──────── Source excerpt
Now there is a commercial seed market, dominated by foreign multinational corporations, which created an ecology of dependencies of farmers going into debt annually by buying non-reproducible hybrid seeds, chemical fertilizers and pesticides - often not knowing how to use them properly or safely.
This is a severe problem, since 60% of the people here are linked to agriculture, many of them living in subsistence. At the market, the result is clearly visible: You find little crop diversity and no adapted varieties.
We want to change that and offer farmers a real choice. Our goal is to create a seed initiative for northeast India, which is able to supply farmers with locally adapted seed, taking the traditional knowledge, using modern best practices of organic farming and combining them with training on seed production.
Pabhoi Greens today is an organic certified and diverse farm, which works with intercropping, fish, vermicompost, beekeeping and vegetables. With 35 workers from 9 different ethnic groups at the farm, we try to live a holistic approach, equality based and cast free. Because we want women and farmers to be strong and self dependent, we offer trainings on organic farming. More than 4’000 farmers, students and women groups come to our farm every year for training.
────────────────
──────── Information shown
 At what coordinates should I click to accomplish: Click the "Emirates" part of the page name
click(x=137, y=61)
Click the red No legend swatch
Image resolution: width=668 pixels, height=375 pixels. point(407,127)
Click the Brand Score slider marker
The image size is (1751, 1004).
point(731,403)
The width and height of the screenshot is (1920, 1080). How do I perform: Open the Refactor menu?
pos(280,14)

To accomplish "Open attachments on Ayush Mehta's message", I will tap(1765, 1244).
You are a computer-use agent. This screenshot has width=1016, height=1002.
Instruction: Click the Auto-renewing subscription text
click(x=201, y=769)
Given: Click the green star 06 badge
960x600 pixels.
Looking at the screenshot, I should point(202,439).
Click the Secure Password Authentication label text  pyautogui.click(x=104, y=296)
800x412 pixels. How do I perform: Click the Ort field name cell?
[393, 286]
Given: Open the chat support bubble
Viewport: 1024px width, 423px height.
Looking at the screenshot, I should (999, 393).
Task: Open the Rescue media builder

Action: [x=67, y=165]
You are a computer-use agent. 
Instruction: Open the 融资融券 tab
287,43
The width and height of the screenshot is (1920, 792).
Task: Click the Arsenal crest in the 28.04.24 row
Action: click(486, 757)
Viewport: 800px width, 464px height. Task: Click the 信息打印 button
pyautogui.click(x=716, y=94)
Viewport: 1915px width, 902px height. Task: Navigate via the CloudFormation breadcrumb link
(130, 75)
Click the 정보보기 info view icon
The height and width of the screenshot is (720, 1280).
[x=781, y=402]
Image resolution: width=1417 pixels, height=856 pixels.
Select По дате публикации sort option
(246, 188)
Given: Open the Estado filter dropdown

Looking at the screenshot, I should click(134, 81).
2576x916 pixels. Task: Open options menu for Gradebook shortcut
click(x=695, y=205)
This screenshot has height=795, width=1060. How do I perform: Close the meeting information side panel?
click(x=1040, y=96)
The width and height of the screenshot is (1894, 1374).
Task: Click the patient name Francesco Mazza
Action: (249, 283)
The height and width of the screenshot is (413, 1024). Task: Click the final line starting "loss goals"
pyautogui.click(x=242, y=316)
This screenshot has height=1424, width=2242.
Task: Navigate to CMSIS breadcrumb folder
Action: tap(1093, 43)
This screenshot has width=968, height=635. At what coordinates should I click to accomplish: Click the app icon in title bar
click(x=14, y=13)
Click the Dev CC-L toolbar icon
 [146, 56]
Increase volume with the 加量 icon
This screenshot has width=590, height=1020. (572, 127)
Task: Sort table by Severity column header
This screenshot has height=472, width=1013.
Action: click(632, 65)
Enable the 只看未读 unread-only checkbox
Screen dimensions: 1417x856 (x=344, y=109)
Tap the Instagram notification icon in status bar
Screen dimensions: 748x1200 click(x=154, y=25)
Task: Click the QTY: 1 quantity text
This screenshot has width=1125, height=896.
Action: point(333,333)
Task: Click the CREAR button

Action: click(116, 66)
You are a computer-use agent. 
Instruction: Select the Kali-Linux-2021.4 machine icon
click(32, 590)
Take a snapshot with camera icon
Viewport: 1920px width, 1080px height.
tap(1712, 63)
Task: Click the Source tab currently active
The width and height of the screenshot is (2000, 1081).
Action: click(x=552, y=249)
────────────────
**To-do list**
- A) Copy out the entries word for word, starting with the line that contains "Task: Open the Rescue media builder" and going on through the line that contains "Screen dimensions: 748x1200".
- B) Write the next part of the piece on the northeast India seed initiative and organic farm, picking up after its last sentence.

**In response**
- A)
Task: Open the Rescue media builder

Action: [x=67, y=165]
You are a computer-use agent. 
Instruction: Open the 融资融券 tab
287,43
The width and height of the screenshot is (1920, 792).
Task: Click the Arsenal crest in the 28.04.24 row
Action: click(486, 757)
Viewport: 800px width, 464px height. Task: Click the 信息打印 button
pyautogui.click(x=716, y=94)
Viewport: 1915px width, 902px height. Task: Navigate via the CloudFormation breadcrumb link
(130, 75)
Click the 정보보기 info view icon
The height and width of the screenshot is (720, 1280).
[x=781, y=402]
Image resolution: width=1417 pixels, height=856 pixels.
Select По дате публикации sort option
(246, 188)
Given: Open the Estado filter dropdown

Looking at the screenshot, I should click(134, 81).
2576x916 pixels. Task: Open options menu for Gradebook shortcut
click(x=695, y=205)
This screenshot has height=795, width=1060. How do I perform: Close the meeting information side panel?
click(x=1040, y=96)
The width and height of the screenshot is (1894, 1374).
Task: Click the patient name Francesco Mazza
Action: (249, 283)
The height and width of the screenshot is (413, 1024). Task: Click the final line starting "loss goals"
pyautogui.click(x=242, y=316)
This screenshot has height=1424, width=2242.
Task: Navigate to CMSIS breadcrumb folder
Action: tap(1093, 43)
This screenshot has width=968, height=635. At what coordinates should I click to accomplish: Click the app icon in title bar
click(x=14, y=13)
Click the Dev CC-L toolbar icon
 [146, 56]
Increase volume with the 加量 icon
This screenshot has width=590, height=1020. (572, 127)
Task: Sort table by Severity column header
This screenshot has height=472, width=1013.
Action: click(632, 65)
Enable the 只看未读 unread-only checkbox
Screen dimensions: 1417x856 (x=344, y=109)
Tap the Instagram notification icon in status bar
Screen dimensions: 748x1200 click(x=154, y=25)

- B)
Our initiative is embedded in an agro-ecological movement that meets climate change with resilience through sovereignty, diversity and locality. With a climate that puts farmers to the test every year, measures such as own seeds, locally adapted varieties, but also compost management, mixed cultivation, ecological farming and high biodiversity are of utmost importance.
Seed project at Pabhoi Greens
Being an organic farmer, I always felt the urge of having our own seeds. Because we are losing our sovereignty on seeds and many other aspects, I decided to focus on organic seed development in our state with aims of one day reaching the entire nation. We started in 2015 with a small production of heirloom indigenous seeds. This is a process, we started investing our time and energy to learn how to best do the different steps: collect seeds, grow them, see through the selection process. Our goal is to preserve the seeds and also to grow certain seeds, which every farmer can keep on their own. Apart from this, we have set up a company where we not only do our breeding process but also try to make our initiative financially self-sustaining in the long term.
We have made big steps but still have things to learn, since growing vegetables is one thing, but propagating seeds is another. We were able to travel to Europe and learn about organic seed production and built up partnerships. We now have had trials of over 250 different heirloom and reproducible varieties and had four seasons of small-scale seed production and experimental marketing. The results are promising. The farmers are satisfied and our initiative has sold a motivating number of seed bags.
One thing we learned is that we can also get support from the customers, since taste is important in India. Locally adapted and often non-hybrid varieties have a better chance of maturing under our climate conditions, which benefits the taste a lot.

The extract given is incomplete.